On 29 Jan 1998 17:04:55 GMT,
JWillard44 <jwill...@aol.com > wrote:

> By the way, can you imagine how dumb we are? If Engineer Scottie could
>come back in time and know so little about an Apple system that he could
>mistake the mouse for a microphone, how could he use the computer to calculate
>the design of "transparent aluminum"? Somehow he was so brilliant that he was
>able to figure out how to use the Op sys and the program!
>
> Joel in Ogden
>

Remember, these are Hollywood computers. They operate differently
from real-world systems. All you have to do is turn on the power
switch and type one or two lines of code to do stuff like take
complete control of a city's traffic control system, command a weather
satellite to somehow shoot a powerful laser beam to make it rain hard
in Columbia, or develop transparent aluminum...

--Otter


john r pierce

unread,
Feb 1, 1998, 3:00:00 AM2/1/98
to

je...@panix.com (Jeff Jonas) wrote:

>I'm a bit confused, for I have a plastic punched-card template for
>the 1130/1800 showing the 16 bitpatterns used for a pure binary format.
>Perhaps that was the card format for a software loader,
>not the IPL hardware. But then consider that the IPL from paper tape
>actually combined several 8-bit columns to each word, so *some* IPL
>hardware was not so dumb. I'm afraid my 1130 theory-of-operation
>manuals are deep in storage so I can't look that up now :-(

I vaguely recall, yes, the paper tape IPL option would read two 8 bit columns
and make a 16 bit word. I also believe it read an arbitrary number of words up
to some stop code (FFFF or 0000 ?).

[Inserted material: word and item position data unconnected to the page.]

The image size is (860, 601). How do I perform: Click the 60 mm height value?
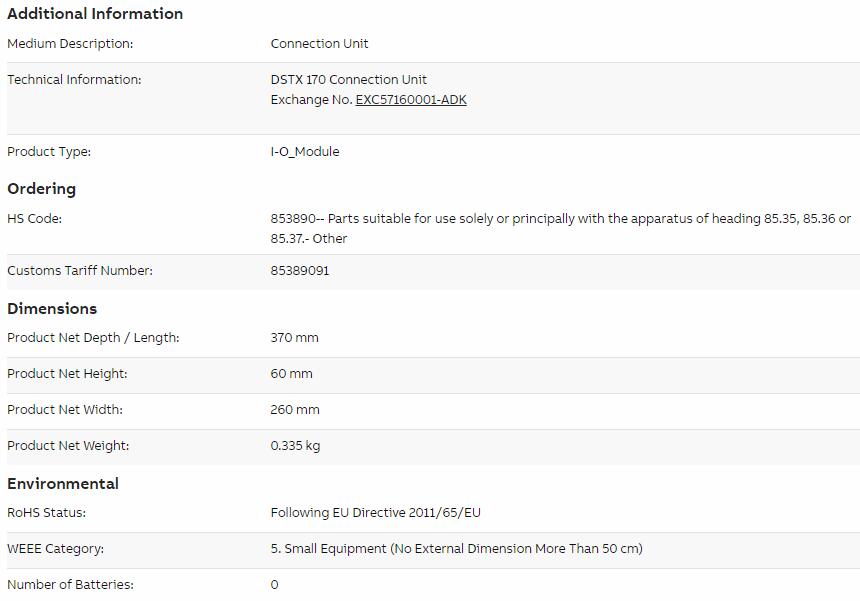tap(291, 373)
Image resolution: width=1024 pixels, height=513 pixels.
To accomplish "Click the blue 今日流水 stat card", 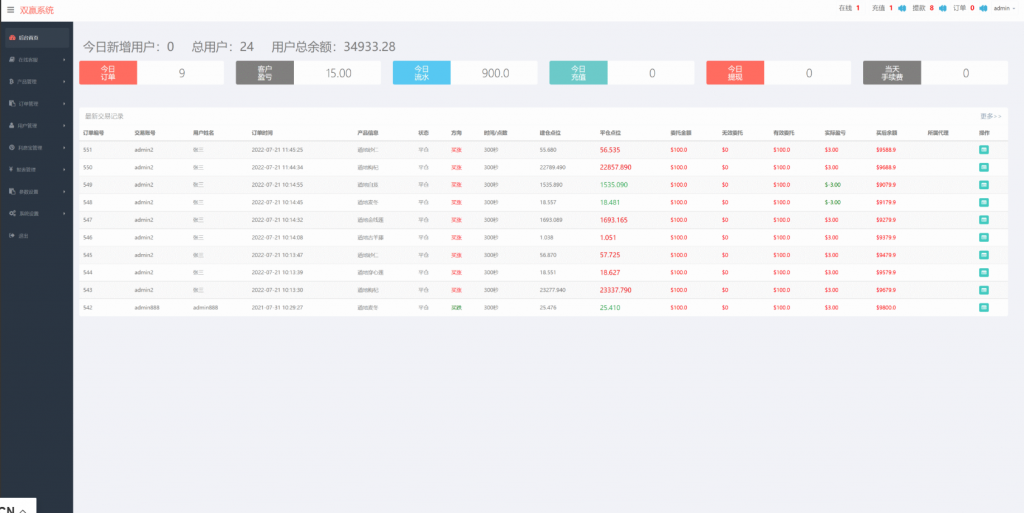I will click(421, 73).
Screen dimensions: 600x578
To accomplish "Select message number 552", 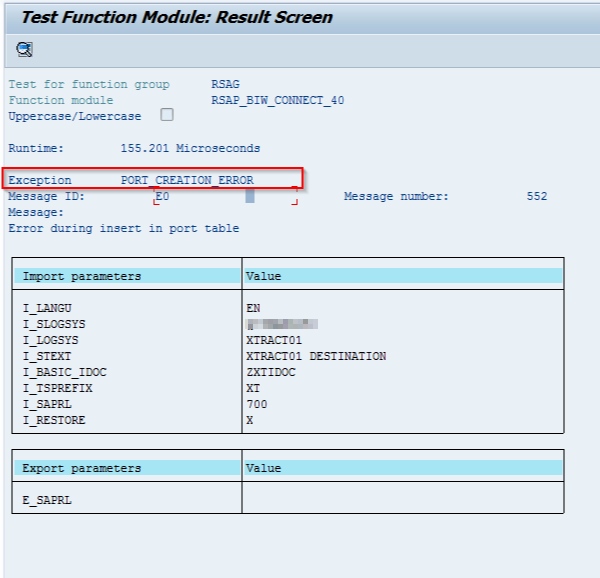I will pyautogui.click(x=536, y=197).
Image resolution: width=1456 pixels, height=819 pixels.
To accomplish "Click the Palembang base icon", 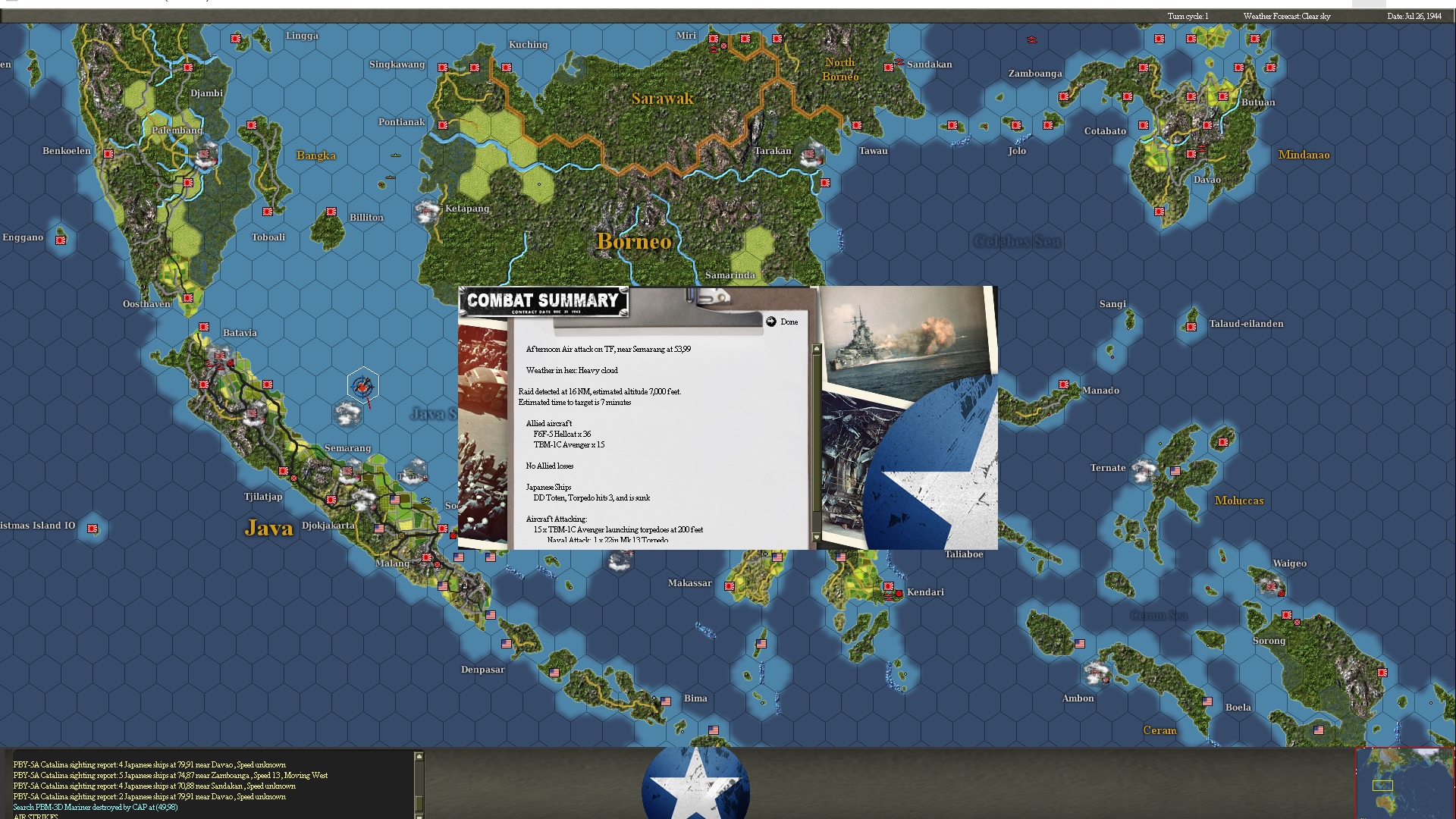I will [206, 155].
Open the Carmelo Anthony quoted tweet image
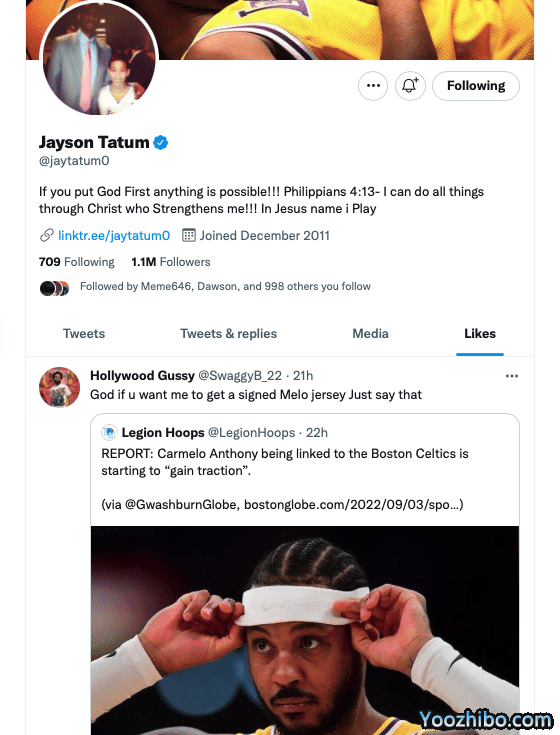 click(305, 630)
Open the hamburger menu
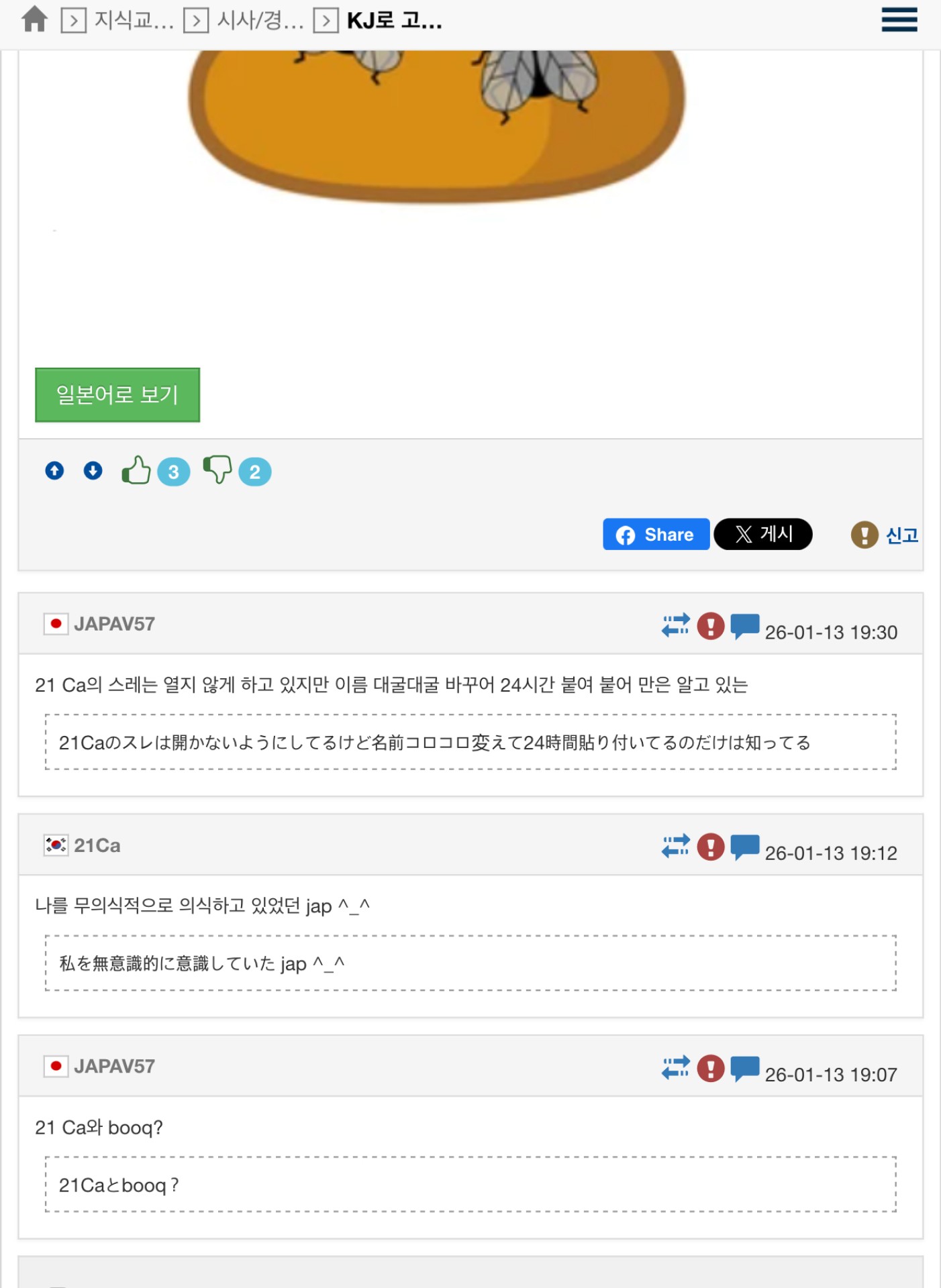This screenshot has height=1288, width=941. click(x=899, y=20)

The machine we had was card IPL only (good
old 1404[?] reader/punch)

Jerry Avins

unread,
Feb 2, 1998, 3:00:00 AM2/2/98
to
...and there are always blinking lights. They take zero time to boot,
and respond to the command "reveal password".

-- J.A.

JWillard44

unread,
Feb 2, 1998, 3:00:00 AM2/2/98
to

I wrote:
>
> HP-41. Actually, the micro-code of the 65, and 67/97
> could be read and executed to some extent by means of non-
> allowed instructions which could be introduced by electronic
> trauma or internal modifications.

dpes...@u.washington.edu (D. Peschel) wrote:
>
> Thanks for your article. Do you have any specific
> information? (I own a HP-97. The card reader may be
> becoming flaky, though.)
>
> I know about using non-normalized numbers to display
> 'E', 'r', 'o', 'c', 'd', and blanks (and to fry the
> printer!) I've heard of the issues of PPC Journal with the
> included magnetic cards, though I don't have them. I've
> read of (and seen a picture of) the Black Box which is
> probably what you meant by "electronic trauma." (It hooks
> up to the power supply and has a variable resistor, I
> think.)
> Is it possible to create new program instructions as
> well, or just tweak the display? (And I assume that the
> printer uses a separate mechanism for printing program step
> codes -- 'LBLa', 'x<y', and so on.)

Actually, I never owned any of the 60 series calculators, and
joined the HP-65 club only after they opened up membership to owners
of other calculators and became PPC. The club had extensive influence
on the design of the HP-41, perhaps the most elegant of all HP
calculators.
As I remember, the 65, 67/97 were limited in accessing their
microcode as there was no way to call micro-code subroutines.
However, the entrance of NNN's did do some unusual things.
I am sure that the back issues of "HP-65 Notes" and "PPC Journal"
are available somewhere, but due to the degradation of the club when
its founder, Richard Nelson, was ousted, I have lost contact with any
members.

Axel Berger

unread,
Feb 2, 1998, 3:00:00 AM2/2/98
to

*Otter* wrote on Sat, 98-01-31 10:33 in comp.os.cpm:
O>Remember, these are Hollywood computers.

Have you read the book Congo by Crichton? In it they first type 50
character sentences with the most crypric abbreviations, (like
IMHO and worse) because transmission is so limited and a couple of
pages later they do remote real time high resolution image processing.
Apart from that, it is a good read though.